● **EXERCISE PROMPT**:
Omit the images, then print each record below exactly as it reads.

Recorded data

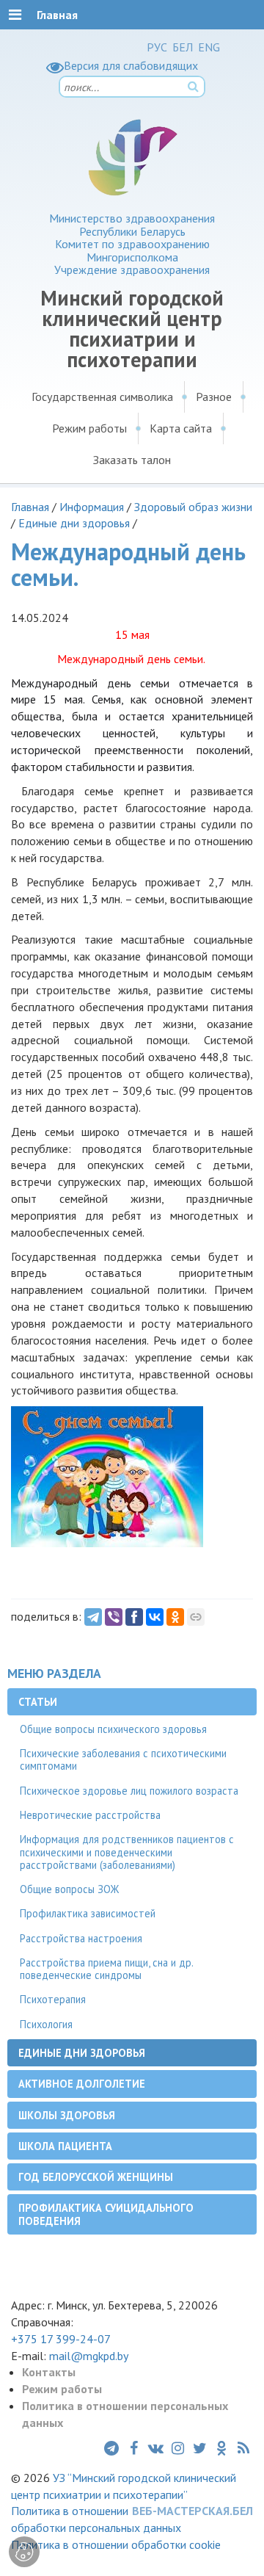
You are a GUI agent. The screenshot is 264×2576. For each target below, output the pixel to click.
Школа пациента (65, 2146)
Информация (91, 506)
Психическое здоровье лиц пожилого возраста (129, 1791)
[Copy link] (196, 1617)
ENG (209, 47)
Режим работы (89, 428)
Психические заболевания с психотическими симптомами (123, 1759)
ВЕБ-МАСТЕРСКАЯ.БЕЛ (192, 2510)
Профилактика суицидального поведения (106, 2214)
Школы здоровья (66, 2115)
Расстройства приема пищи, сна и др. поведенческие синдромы (107, 1968)
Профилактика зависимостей (87, 1913)
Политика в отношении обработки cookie (116, 2544)
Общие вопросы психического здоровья (113, 1729)
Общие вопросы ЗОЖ (69, 1889)
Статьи (37, 1702)
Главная (30, 506)
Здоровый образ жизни (193, 506)
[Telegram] (93, 1617)
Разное (214, 396)
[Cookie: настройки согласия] (24, 2551)
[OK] (175, 1617)
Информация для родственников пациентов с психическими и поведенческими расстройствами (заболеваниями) (127, 1852)
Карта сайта (181, 428)
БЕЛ (182, 47)
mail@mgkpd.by (88, 2355)
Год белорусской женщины (95, 2177)
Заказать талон (132, 459)
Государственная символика (102, 396)
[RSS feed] (243, 2448)
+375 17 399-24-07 (61, 2338)
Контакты (49, 2372)
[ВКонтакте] (155, 1617)
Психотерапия (53, 1999)
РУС (157, 47)
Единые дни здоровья (74, 522)
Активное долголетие (81, 2084)
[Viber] (113, 1617)
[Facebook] (134, 1617)
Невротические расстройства (90, 1815)
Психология (46, 2024)
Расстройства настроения (81, 1938)
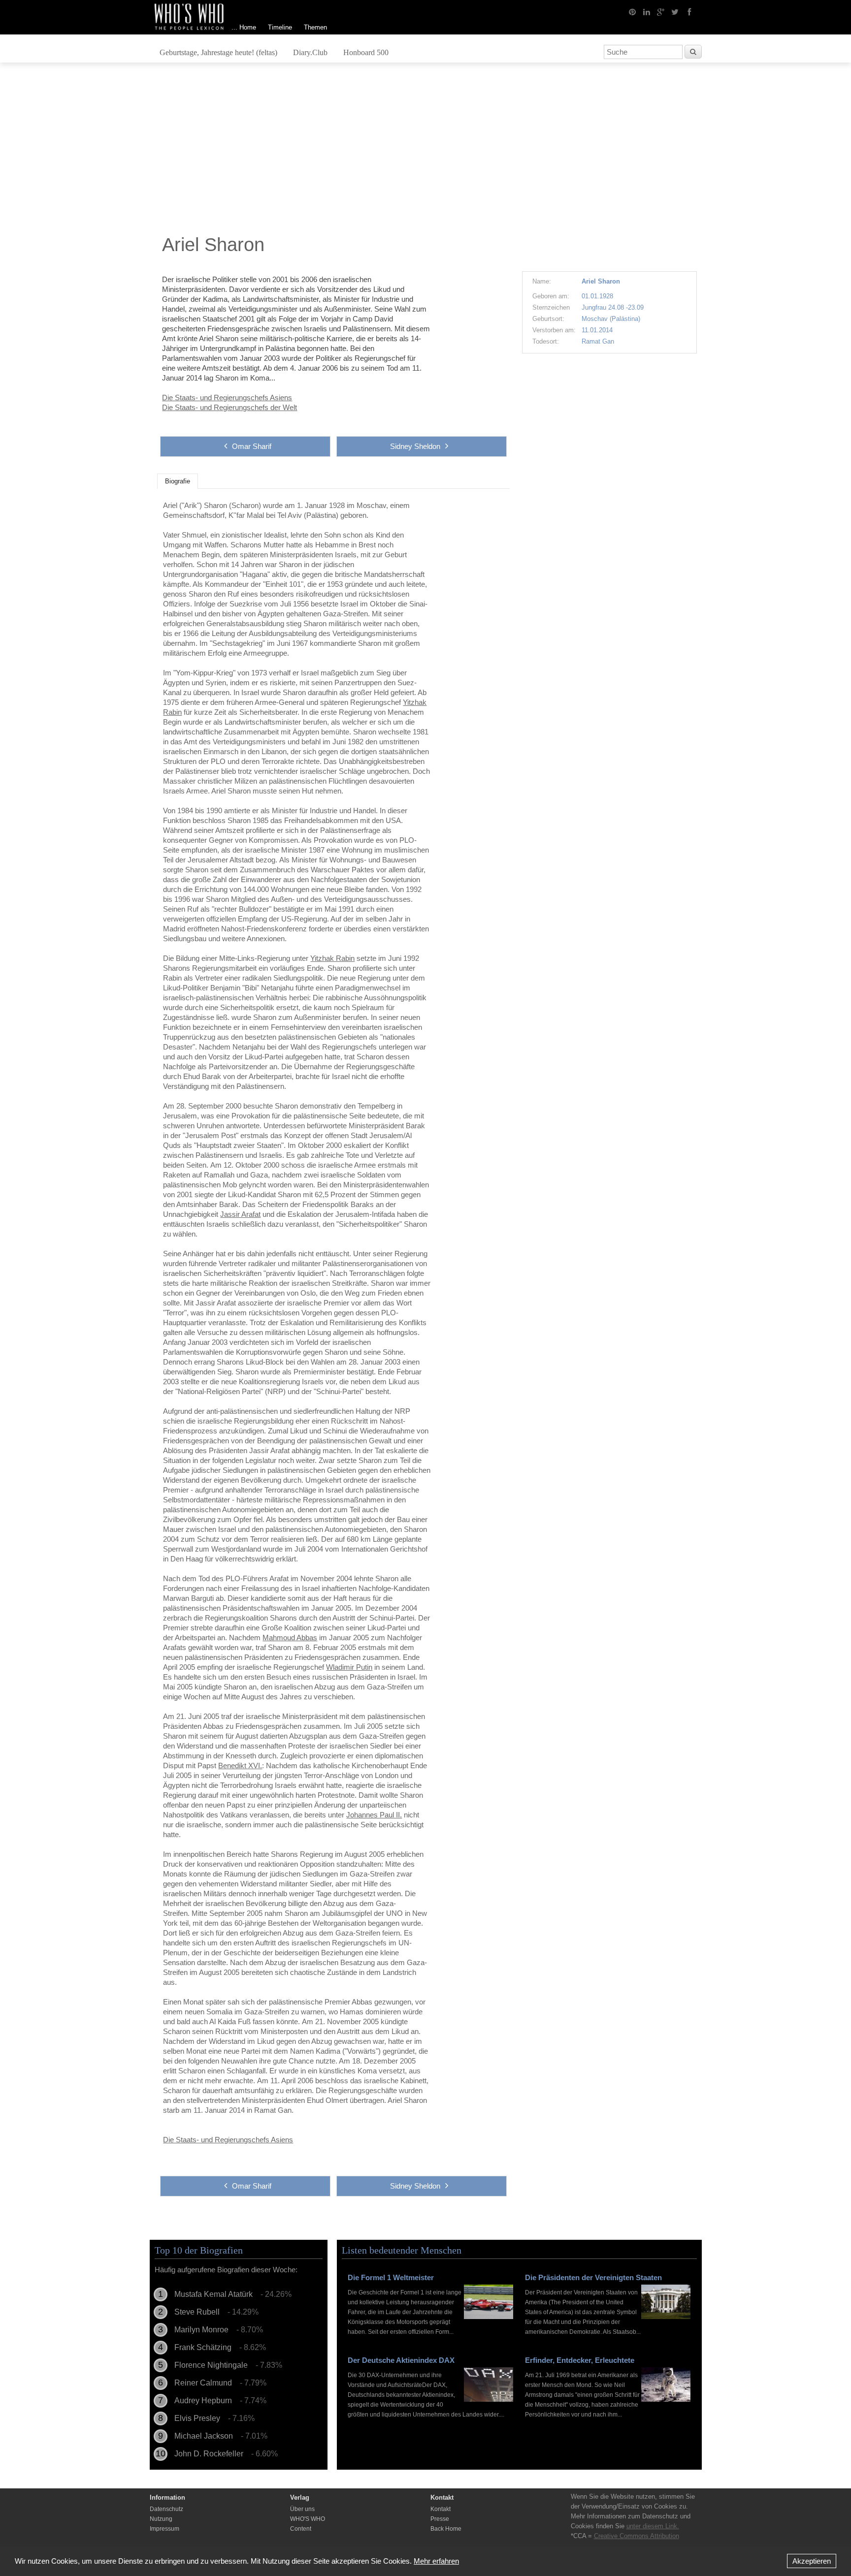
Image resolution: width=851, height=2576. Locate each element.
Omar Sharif (251, 446)
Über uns (302, 2509)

● **ANSWER SPACE**:
You are a GUI agent. The screenshot is 264×2576. For each target below, output the pixel to click.
Школа пациента (65, 2146)
Информация (91, 506)
Психическое здоровье лиц пожилого возраста (129, 1791)
[Copy link] (196, 1617)
ENG (209, 47)
Режим работы (89, 428)
Психические заболевания с психотическими симптомами (123, 1759)
ВЕБ-МАСТЕРСКАЯ.БЕЛ (192, 2510)
Профилактика суицидального поведения (106, 2214)
Школы здоровья (66, 2115)
Расстройства приема пищи, сна и др. поведенческие синдромы (107, 1968)
Профилактика зависимостей (87, 1913)
Политика в отношении обработки cookie (116, 2544)
Общие вопросы психического здоровья (113, 1729)
Общие вопросы ЗОЖ (69, 1889)
Статьи (37, 1702)
Главная (30, 506)
Здоровый образ жизни (193, 506)
[Telegram] (93, 1617)
Разное (214, 396)
[Cookie: настройки согласия] (24, 2551)
[OK] (175, 1617)
Информация для родственников пациентов с психическими и поведенческими расстройствами (заболеваниями) (127, 1852)
Карта сайта (181, 428)
БЕЛ (182, 47)
mail@mgkpd.by (88, 2355)
Год белорусской женщины (95, 2177)
Заказать талон (132, 459)
Государственная символика (102, 396)
[RSS feed] (243, 2448)
+375 17 399-24-07 (61, 2338)
Контакты (49, 2372)
[ВКонтакте] (155, 1617)
Психотерапия (53, 1999)
РУС (157, 47)
Единые дни здоровья (74, 522)
Активное долголетие (81, 2084)
[Viber] (113, 1617)
[Facebook] (134, 1617)
Невротические расстройства (90, 1815)
Психология (46, 2024)
Расстройства настроения (81, 1938)
Image resolution: width=851, height=2576. Locate each element.
Omar Sharif (251, 446)
Über uns (302, 2509)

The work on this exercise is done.